Israel has struck its Iran-backed Shi’ite enemy Hezbollah in Syria several times, killing a number of fighters and destroying weapons it believes were destined for the group, whose support for President Bashar al-Assad has been crucial in the country’s civil war.
Israel’s army said Monday’s blast, targeting military vehicles in the Shebaa farms area, prompted Israeli forces to respond with artillery fire. It made no mention of casualties.
Hezbollah said in a statement that the explosive device had been detonated in the Shebaa farms area and carried out by a group whom it named after Samir Qantar, a commander killed in December. The group has accused Israel of killing Qantar in an air strike in Syria, and vowed to retaliate.
Lebanese media said Israeli shelling had hit the nearby town of Al Wazzani and other areas, with reports of material damage but no serious injuries.
Witnesses said at least 10 Israeli shells had hit Al Wazzani shortly after the blast.
A Reuters witness said the shelling had stopped later in the day. Al Manar TV reported that calm had returned to the Shebaa area.

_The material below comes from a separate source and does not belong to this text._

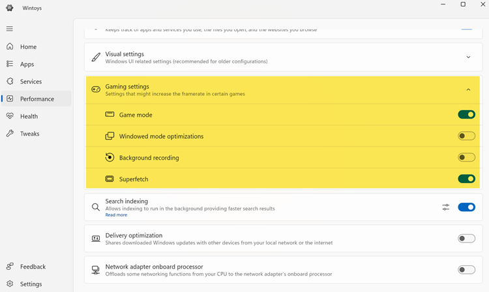
Task: Open the Read more link
Action: coord(116,215)
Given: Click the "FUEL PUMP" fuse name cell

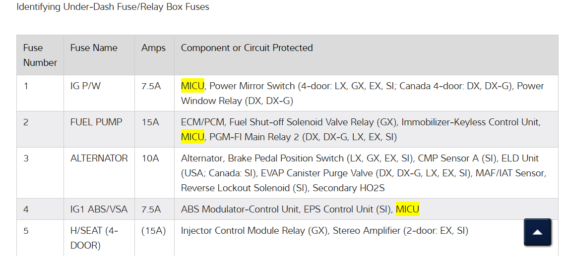Looking at the screenshot, I should click(96, 122).
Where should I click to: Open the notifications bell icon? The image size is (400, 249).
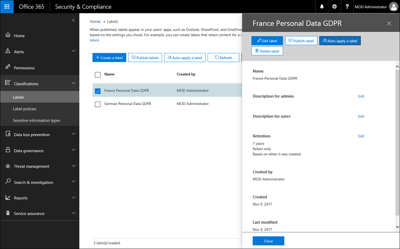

An Israeli air strike killed Qantar on Dec. 20 in Damascus, Hezbollah said. Hezbollah leader Sayyed Hassan Nasrallah said a week later that retaliation would be inevitable.
Israel stopped short of confirming responsibility for the strike that killed Qantar, but welcomed the death of the militant leader, who had been jailed in Israel in 1979 and repatriated to Lebanon in a 2008 prisoner swap.
Hezbollah did not say which role Qantar played in the Syrian conflict, but Syrian state media said he was involved in a major offensive earlier this year in Quneitra, near the Israeli-occupied Golan Heights.
Hezbollah is fighting on the side of Assad in Syria’s civil war. The conflict has exacted a heavy toll on Hezbollah, with many hundreds of its fighters killed.
In January last year, an Israeli helicopter attack killed six Hezbollah members including a commander and the son of the group’s late military commander Imad Moughniyah. An Iranian general was also killed in that attack.
Two Israeli soldiers and a Spanish peacekeeper were killed later that month in one of the most violent clashes between the two sides since a 2006 war.
Israel and Hezbollah have avoided large scale confrontation along their 80-km (50-mile) frontier since the 34-day war in 2006, which killed 120 people in Israel and more than 500 in Lebanon.
Nasrallah has made repeated threats against Israel since then, part of what is seen as a calibrated policy of deterrence.